DOCUMENT EXTRACT.
● ● ●
I'd say the 5th and maybe even the 4th and 3rd are masterpieces.


----------



## DiesIraeCX (Jul 21, 2014)

MagneticGhost said:


> 'Imagine if Schubert had lived for another 10 years' I have a feeling that he would have cemented his position as a complete Master of his Art. And would be freely spoken of in the same breath as Beethoven, Bach and Mozart.





scratchgolf said:


> Like and agree, although he's already there for me.


Sorry, scratchgolf, I'm gonna have to disagree. Not only is he already there for you, he's already there, _period_! End of story. 



MoonlightSonata said:


> I know Beethoven had already lived a good life, but really, think how innovative he was!
> Who knows what he would have done after the Grosse Fuge, the 9th Symphony....


Yup, I mean, the Grosse Fuge, the 9th Symphony, the 32nd Piano Sonata, the Late Quartets (and so many other works), etc. All of them revolutionary. I can only imagine had he lived another 15-20 years. Yowza!

I ask myself, what direction would he have taken his music? Would have regressed into conservatism with old age? Gone more radical than he already was? Would Saint-Saens have even considered it "music"? :lol: So many hypothetical questions!


----------



## MoonlightSonata (Mar 29, 2014)
● ● ●
SOURCE EXCERPT.

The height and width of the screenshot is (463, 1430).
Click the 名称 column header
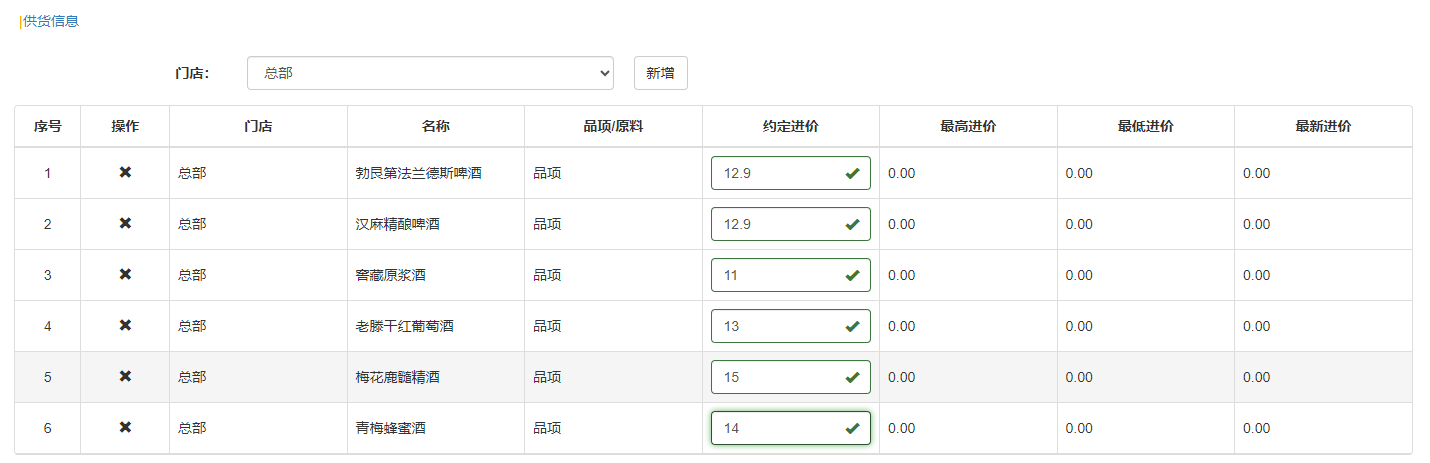(435, 127)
● ● ●
INSTRUCTION. In the forum thread about composers, which three composers does MagneticGhost say Schubert would be mentioned alongside if he had lived longer?

SOLVED PROBLEM. Beethoven, Bach and Mozart.